Installation was pretty painless. I went (using Chrome and feeling like a traitor) to Microsoft.com and clicked on the link which took me to the IE9 Download Page and I downloaded IE9. Once it was finished downloading and began its install it told me it needed to shut down EVERY OTHER PROGRAM that was running on my computer because apparently it is integrated with Windows that deeply. I made sure I had left nothing open which wasn’t already saved and complied (first grumbling in a tweet for having to turn off every program) then waited for it to install. Once it was done installing it told me it needed to reboot Windows. I allowed it to reboot Windows and watched Windows shut down, inform me it was making changes/updates, turn off, my computer to turn back on, begin the boot sequence into Windows, Windows to inform me it had to make some more changes/updates before booting and then was finally presented with my usual login screen.

That whole process was not quite a strike against IE9 because I can understand why it happens but it didn’t earn any points in my books. I would have liked a warning about the reboot and maybe I would have chosen to do the install later, but then again there MAY have been one and I ignored/missed it.

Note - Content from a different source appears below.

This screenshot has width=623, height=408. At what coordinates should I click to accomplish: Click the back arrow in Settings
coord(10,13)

The look and feel of IE9 is so-so. It is definitely better than previous versions of IE giving the user the option of having the “Status Bar” (the little bar at the bottom of the screen that displays links and other information) always showing or merely floating and appearing when necessary much like Chrome does. As to the top bar – I have read on other blogs that they think the top bar takes up a couple LESS pixels than Chrome’s but I disagree. You can judge for yourself in the picture below which one is bigger, but when I loaded the same page in IE9 & Chrome all I gained was an extra line of text and some white space at the bottom so however it does it Chrome is displaying marginally more on one screen than IE9.

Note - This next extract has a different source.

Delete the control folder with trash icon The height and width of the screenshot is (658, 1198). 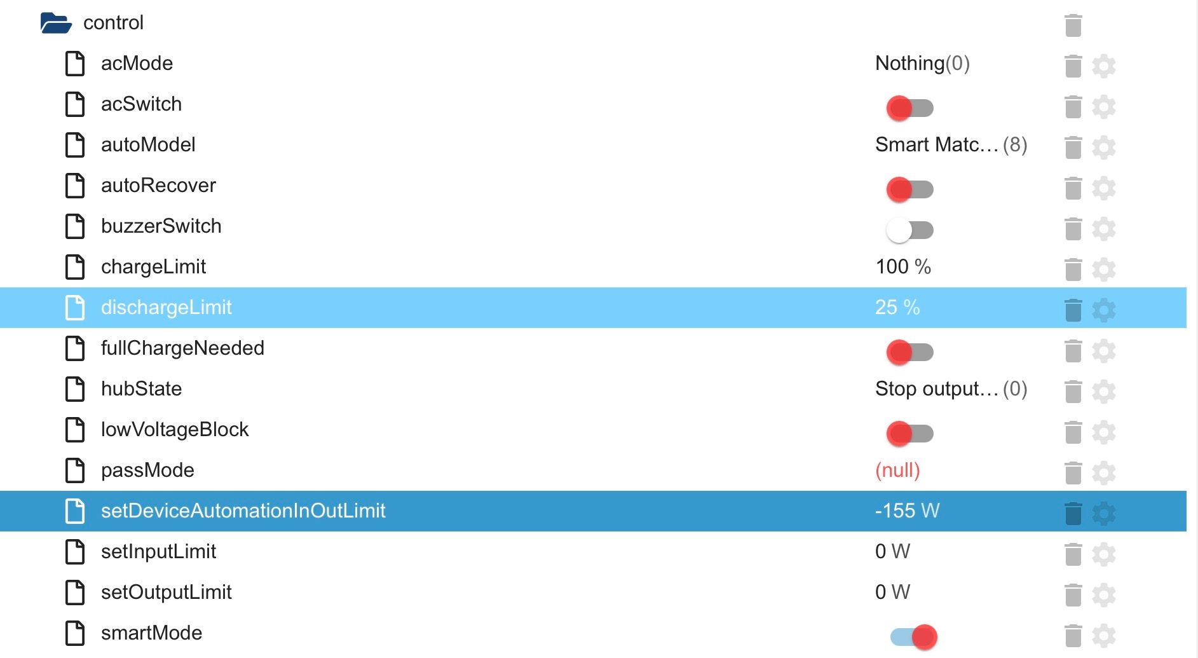1073,25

(You can click the picture to view it in full size – 1920 pixels wide – & really judge for yourself. These top bars are taken from IE9 {top} and Google Chrome {bottom}. My screen this screenshot was taken on is 1920 pixels wide and these are unchanged from that resolution.)

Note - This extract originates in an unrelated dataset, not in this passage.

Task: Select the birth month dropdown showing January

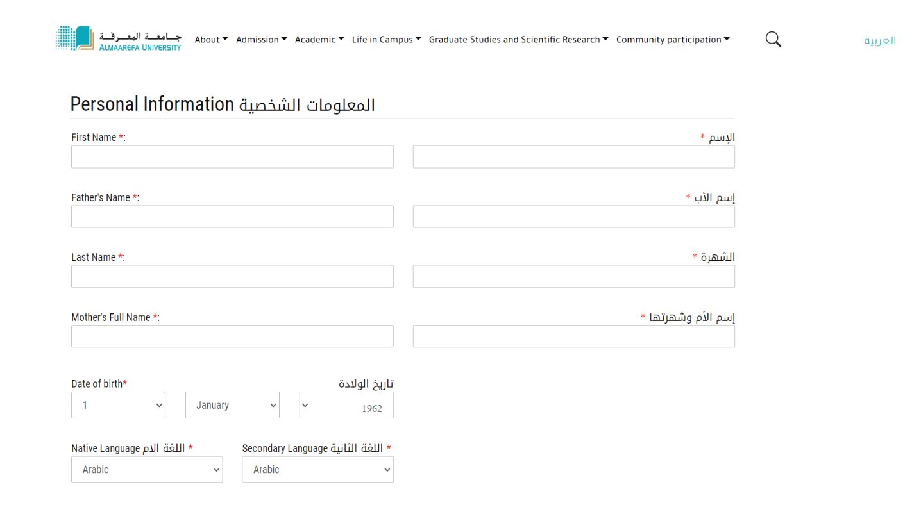Action: point(232,405)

Personally, I still like the Chrome top bar better but that could also be because I am used to it. I am given to understand that the reason Microsoft chose to leave all that space on top is so users can easily use the “Snap” feature of Windows 7 with the individual tabs. Quite frankly, I don’t care – as a Chrome user, I see all that space on top as WASTED. I think they should have given us the option to move everything so it is more compact. You can move the tabs below the Address Bar (now called the ‘One Bar’ but we’ll get to that) and take up more room but you can’t make it so it takes up less screen real estate. At the end of the day, in my books, the name of the game is SCREEN REAL ESTATE and Microsoft wasted way too much of mine in IE9.

In terms of the size of the top bar it isn’t a strike when viewed against Google Chrome because they are so very close. However, in terms of giving a cleaner look and making you almost forget you’re using a browser at all Chrome definitely is the winner. I think IE9 could have had this if they had allowed for more customization of the top bar but because they didn’t they lose points here.